(Records shown)

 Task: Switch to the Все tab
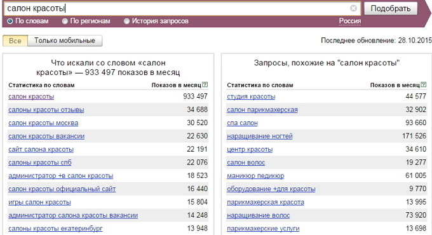[15, 41]
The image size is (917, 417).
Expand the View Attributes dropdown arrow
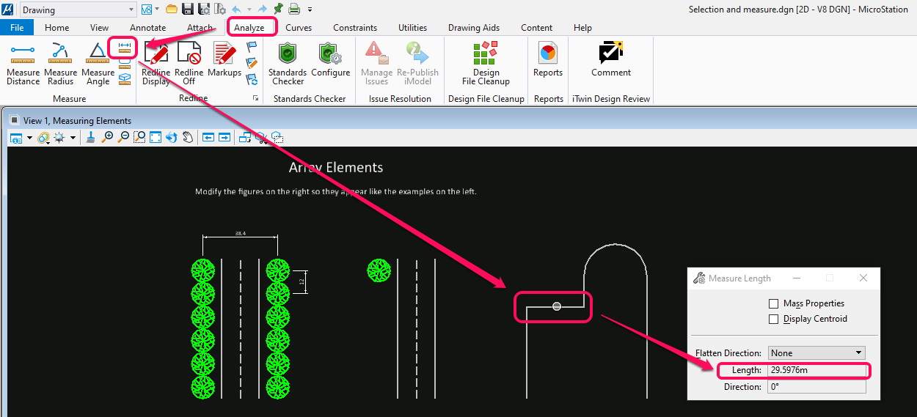[x=30, y=138]
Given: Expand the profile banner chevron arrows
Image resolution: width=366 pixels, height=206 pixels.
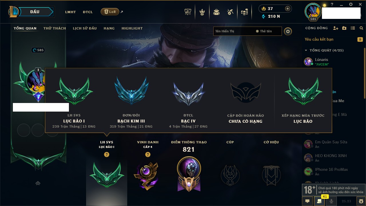Looking at the screenshot, I should pyautogui.click(x=38, y=183).
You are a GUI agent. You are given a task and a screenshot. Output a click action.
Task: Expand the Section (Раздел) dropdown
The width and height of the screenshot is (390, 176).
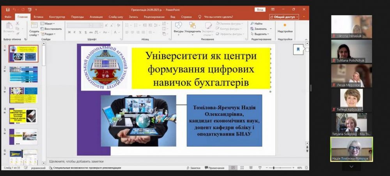coord(48,34)
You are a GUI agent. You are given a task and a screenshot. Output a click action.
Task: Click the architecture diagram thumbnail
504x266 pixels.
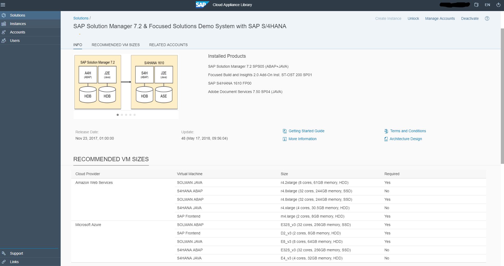tap(126, 82)
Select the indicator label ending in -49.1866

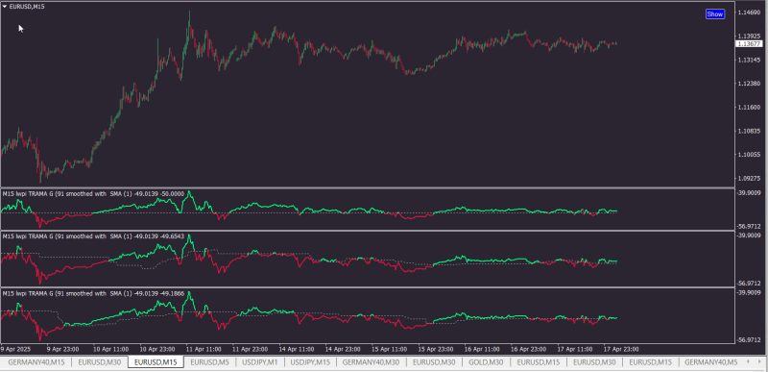click(93, 293)
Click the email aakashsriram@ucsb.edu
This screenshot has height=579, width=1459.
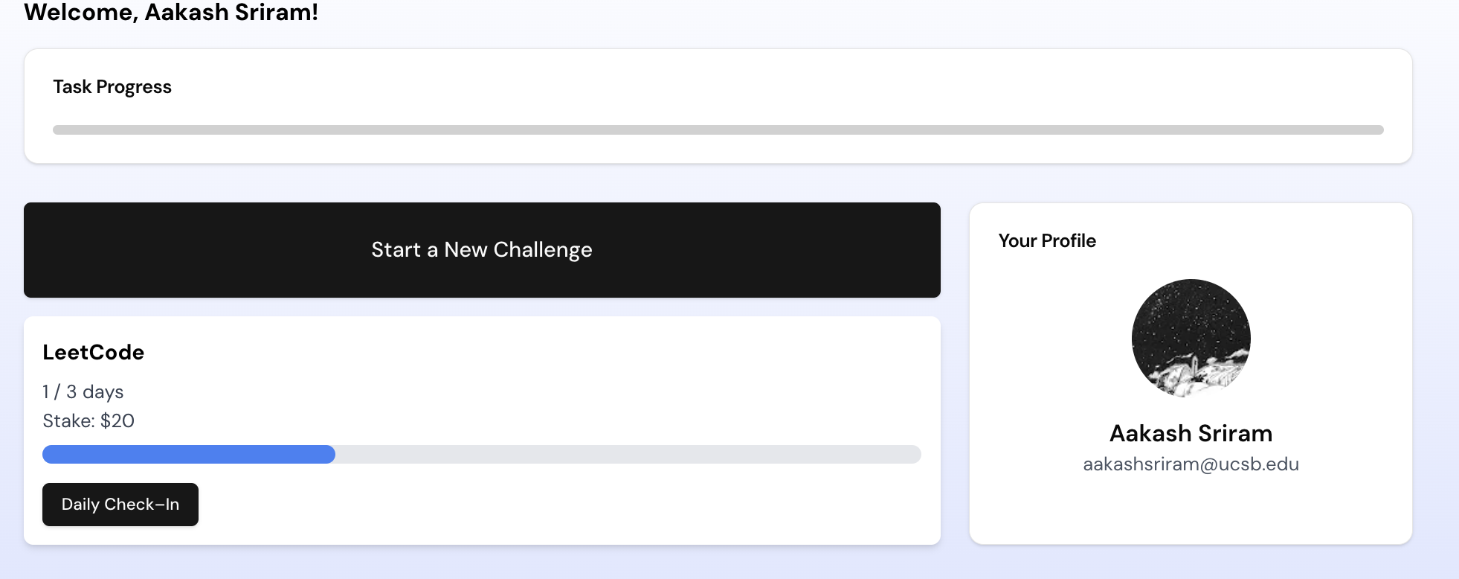coord(1191,464)
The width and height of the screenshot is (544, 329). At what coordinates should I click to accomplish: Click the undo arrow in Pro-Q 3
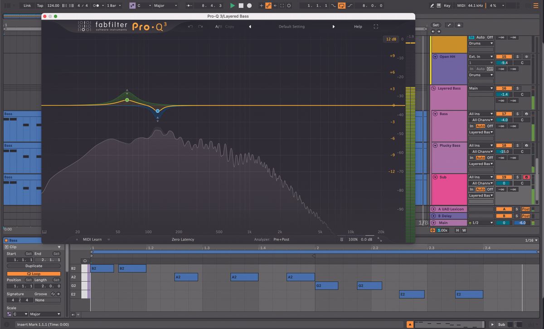point(190,26)
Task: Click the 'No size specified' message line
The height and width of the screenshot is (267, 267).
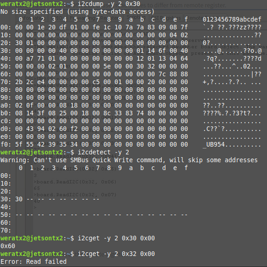Action: click(77, 11)
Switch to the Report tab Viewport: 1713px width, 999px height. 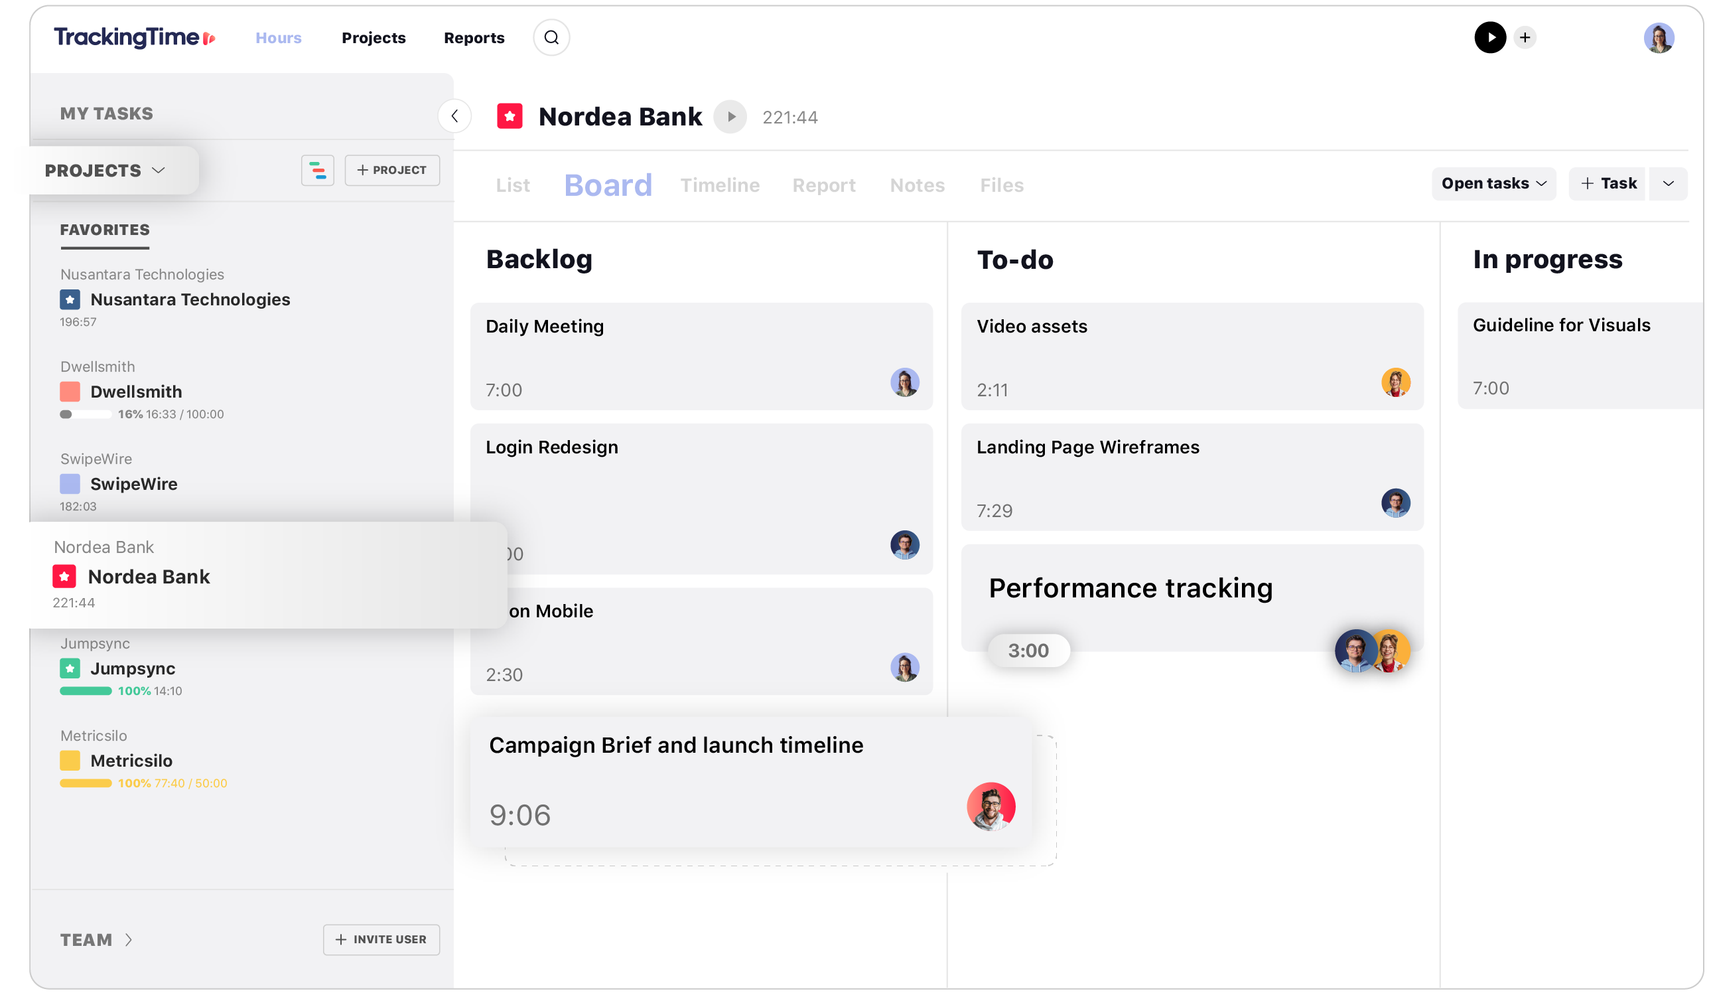point(824,184)
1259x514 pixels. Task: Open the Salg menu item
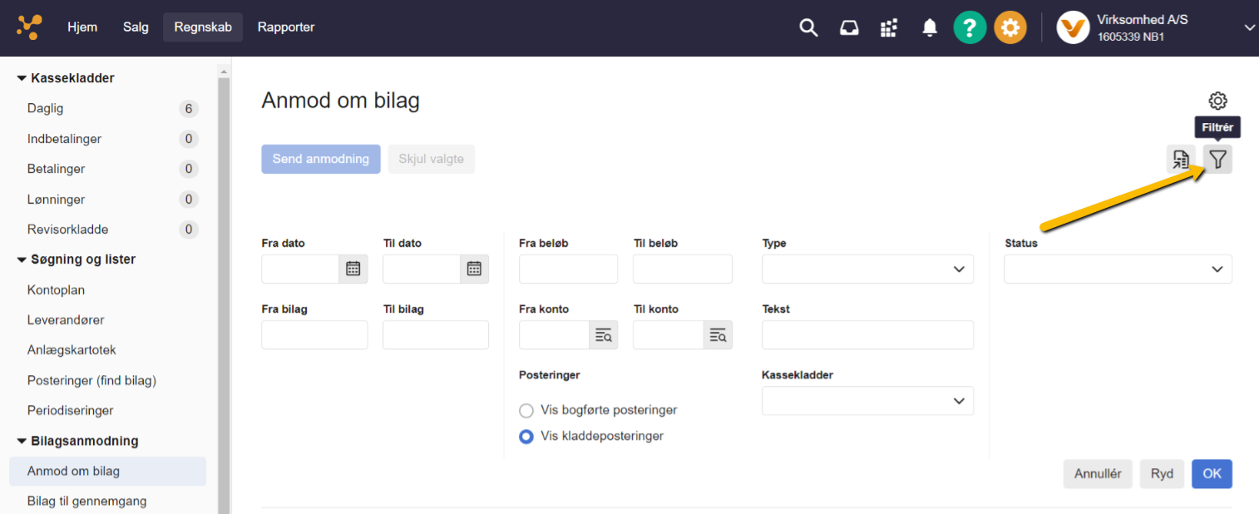(136, 27)

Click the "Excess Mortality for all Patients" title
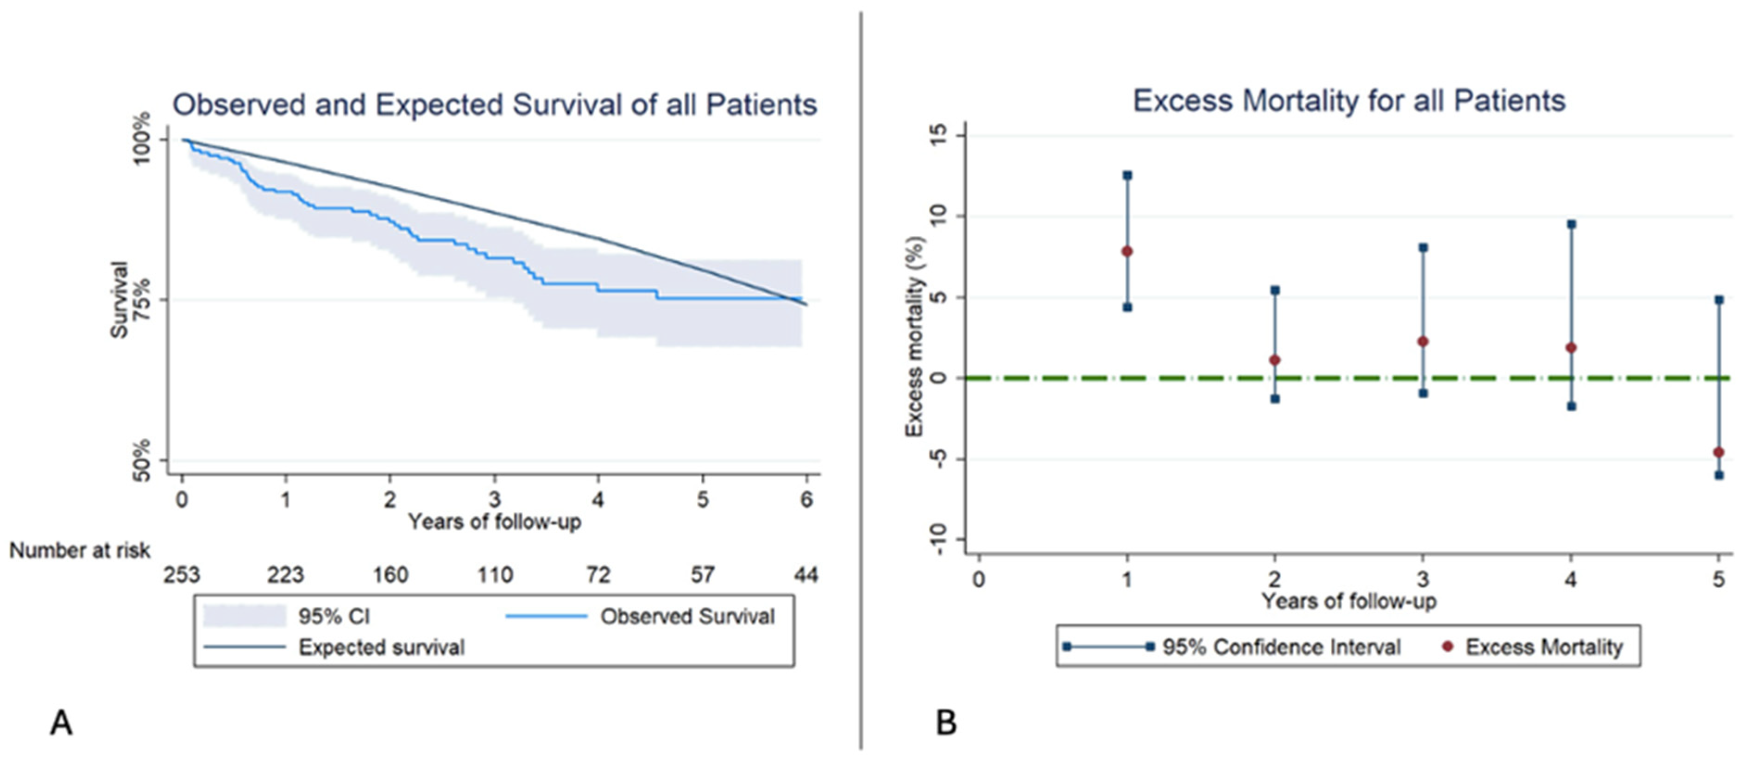tap(1349, 101)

(End Records shown)

◆ What the exercise asks
Begin at the line containing "Mortality for all" and stop at the final line of the data. Retype those lines exactly, without the pictures.

◆ Solution to this task
Click the "Excess Mortality for all Patients" title
tap(1349, 101)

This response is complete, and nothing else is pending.